*DOCUMENT*.

I fully understand your view since five or so years ago I was exactly where you were. I maybe have had a bit more success since I've found works I truly like by all of the above except Xenakis and Nono. But to be fair, I have not listened to Xenakis is over a year, so who knows, maybe when I try him again, I'll find I like something. I'll give Akrata, A l'Ile de Goree, and Komboi a try since you were able to make real progress on those works.


----------



## DavidA

Lope de Aguirre said:


> You say 'Why?' and I say 'Why not?'.


Because I pay for my own CDs and the Hi-Fi they are played on. They are also kept in my house which I own jointly with my wife. As we are both allergic to infernal rackets that masquerade as music, that is why not!


----------



## Morimur

DavidA said:


> Because I pay for my own CDs and the Hi-Fi they are played on. They are also kept in my house which I own jointly with my wife. As we are both allergic to infernal rackets that masquerade as music, that is why not!


One man's infernal racket is another's music.


----------



## csacks

Music should be a pleasure, not a challenge. If you do not like something that others seems to enjoy, wait and see if that joy cames to you. I am still waiting for Bach. Can hardly imagine how long would it be my wait for these two.
There are some things to suffer about, but music is not in my list.


----------



## Guest

These are all perfectly valid questions and responses. All I can say is that I remember sitting through a 1.5h recital of harpischord music (the usual suspects) and thinking, after about 35", that I'd rather be in front of a string quartet playing god-knows-what in a helicopter.


----------



## deprofundis

I dont consider Ligeti that challenging(but accessible) and i like his string quartet no 1-2 bought this cd a while ago like 2 month ago


----------



## Ravndal

TalkingHead said:


> These are all perfectly valid questions and responses. All I can say is that I remember sitting through a 1.5h recital of harpischord music (the usual suspects) and thinking, after about 35", that I'd rather be in front of a string quartet playing god-knows-what in a helicopter.


That sounds like hell! Id rather enjoy a helicopter ride as well.


----------



## deprofundis

I might in the future investigate more Xenakis and give it another chance ,since i heard more stuff from him based on your subjections l'ile de gorée seem nice.But after lisening to Stockhausen lieder and piano mantra i'm turn off to is work, maybe someday maybe never .


----------



## Alypius

For me, the way into Xenakis's music is via his percussion works. Here's a couple:

*Pleiades - Peaux*






*Rebonds B*


----------



## scratchgolf

ptr said:


> I think that this is just a sign that modern man is hooked on instant gratification, if You have to work on understanding something that is perceived as difficult then its boring or annoying.

*JOB 1*. In the forum thread about challenging modern music, how long was the harpsichord recital that Guest describes sitting through?
*JOB 2*. List every distinct username that appears as a post heading in the forum thread about challenging modern music, giving each name only once.
*JOB 3*. Continue the forum thread about challenging modern music from the point where it stops.

*RECORDED INFORMATION*.
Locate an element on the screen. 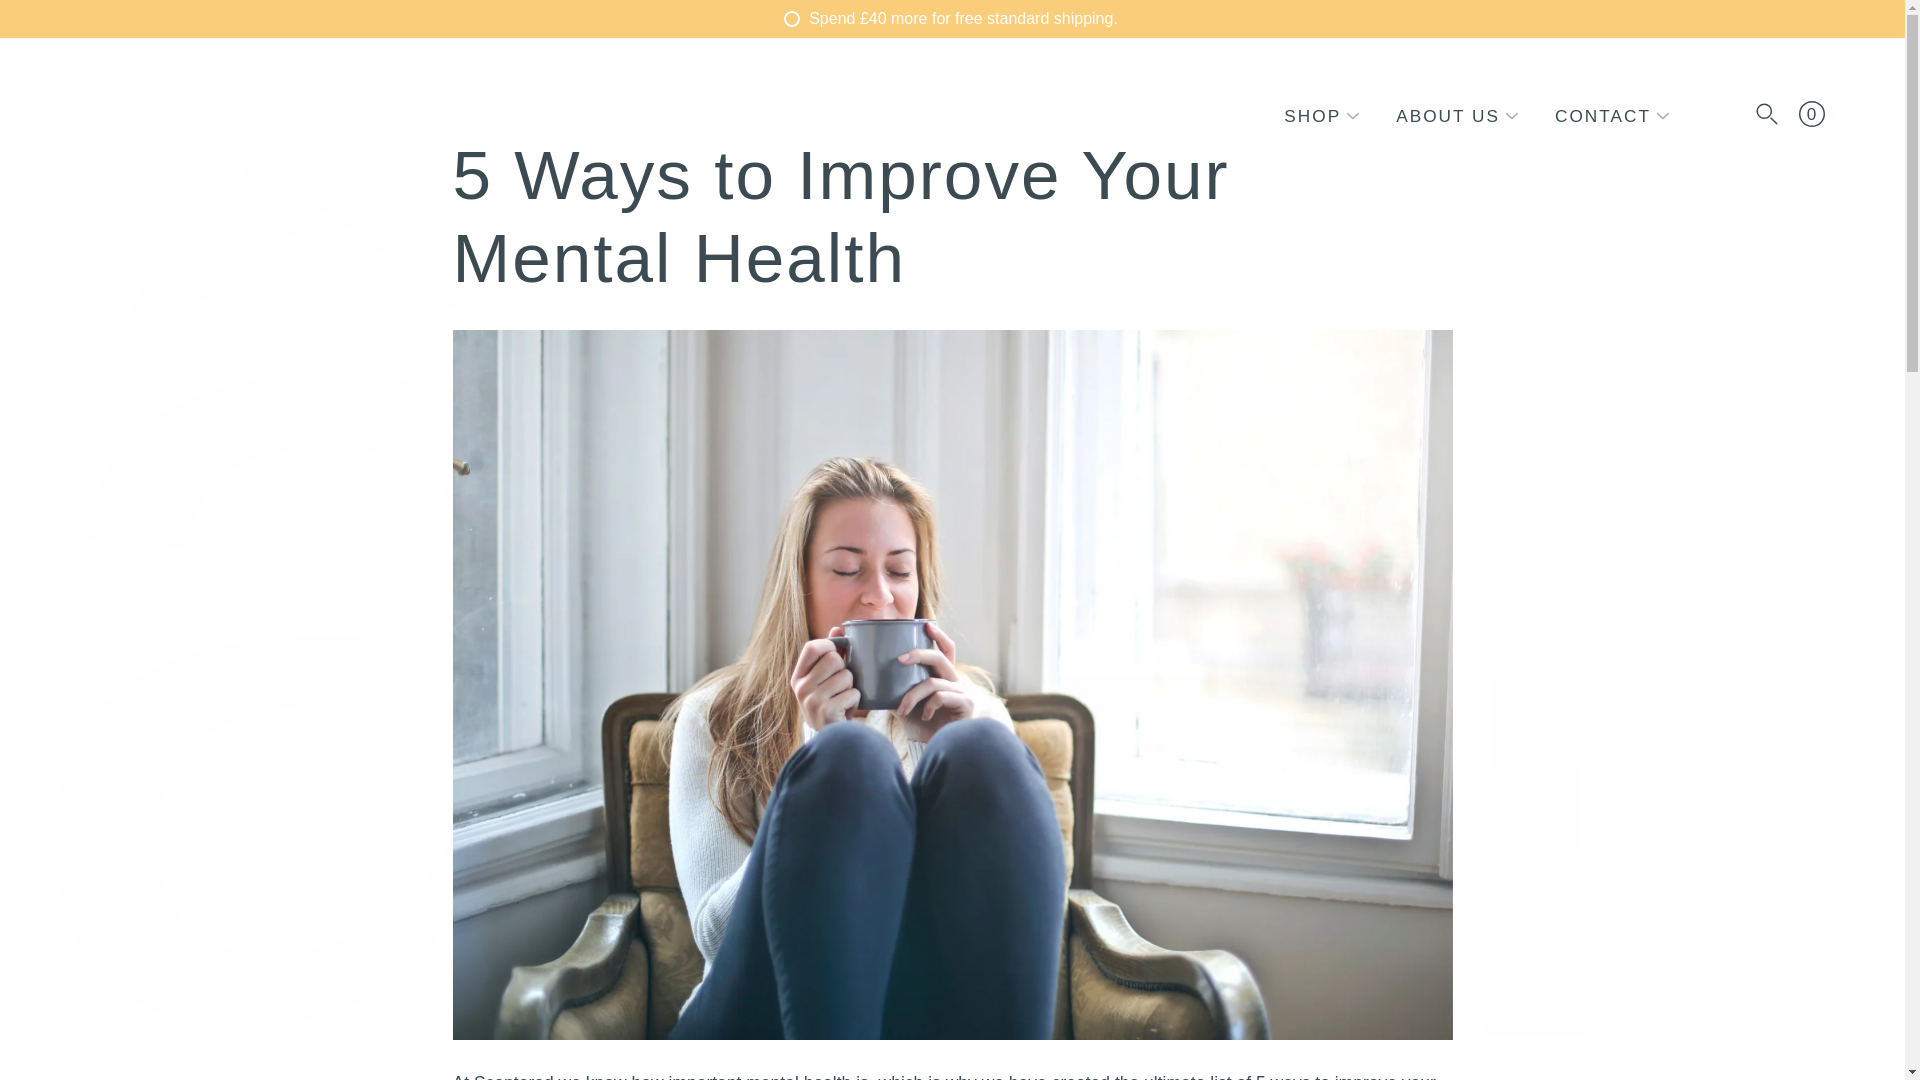 This screenshot has height=1080, width=1920. SHOP is located at coordinates (1312, 116).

*EXERCISE OUTPUT 1*. It lasted 1.5 hours.

*EXERCISE OUTPUT 2*. DavidA, Morimur, csacks, Guest, deprofundis, Ravndal, Alypius, scratchgolf

*EXERCISE OUTPUT 3*.
> Listening to Contemporary Music is an exercise in growing as a human more then anything!
> 
> /ptr


While I completely understand your logic here, I must respectfully disagree, as I feel it's an unfair comparison. Perhaps a music critic, by trade, should be willing or required to endure musical challenge. Imagine telling someone who both enjoys and excels at tennis, golf, billiards, and swimming that he should welcome the challenge of basketball although he's both terrible and annoyed by it. Music is, after all, a pastime and hobby to most, therefore the level of challenge one is willing to assume is entirely up to him, and unwillingness to assume such a challenge should never be seen as an indictment on his generation or era. I've experienced some of the most daunting challenges a man can endure and they're activities I'd never allow to encroach on my leisure time. Unfortunately, my helicopters did not include string quartets. I realize nobody here has come close to suggesting one should be required to listen to anything against their will. That's the beauty of it all. Free will, regardless of challenge.


----------



## DavidA

Lope de Aguirre said:


> One man's infernal racket is another's music.


That is fine! If someone wants to listen to stuff I consider an infernal racket he is free to do so and good luck to him. As long as I'm not obliged to listen as well!


----------



## SONNET CLV

Few things about classical music annoy me more than hearing folks say "Oh, I just love classical music; it's so relaxing." In fact, I've heard people say complementingly that classical music is good because it puts them to sleep. What? Music that puts me to sleep is boring music -- music of limited chords, range, orchestral color, philosophical depth. In other words, heavy metal, polkas, rap, and britney spears.

Music should be dynamic and inspiring, stimulating to the ears and the sensibility, a wake up call, not a somnolence pill.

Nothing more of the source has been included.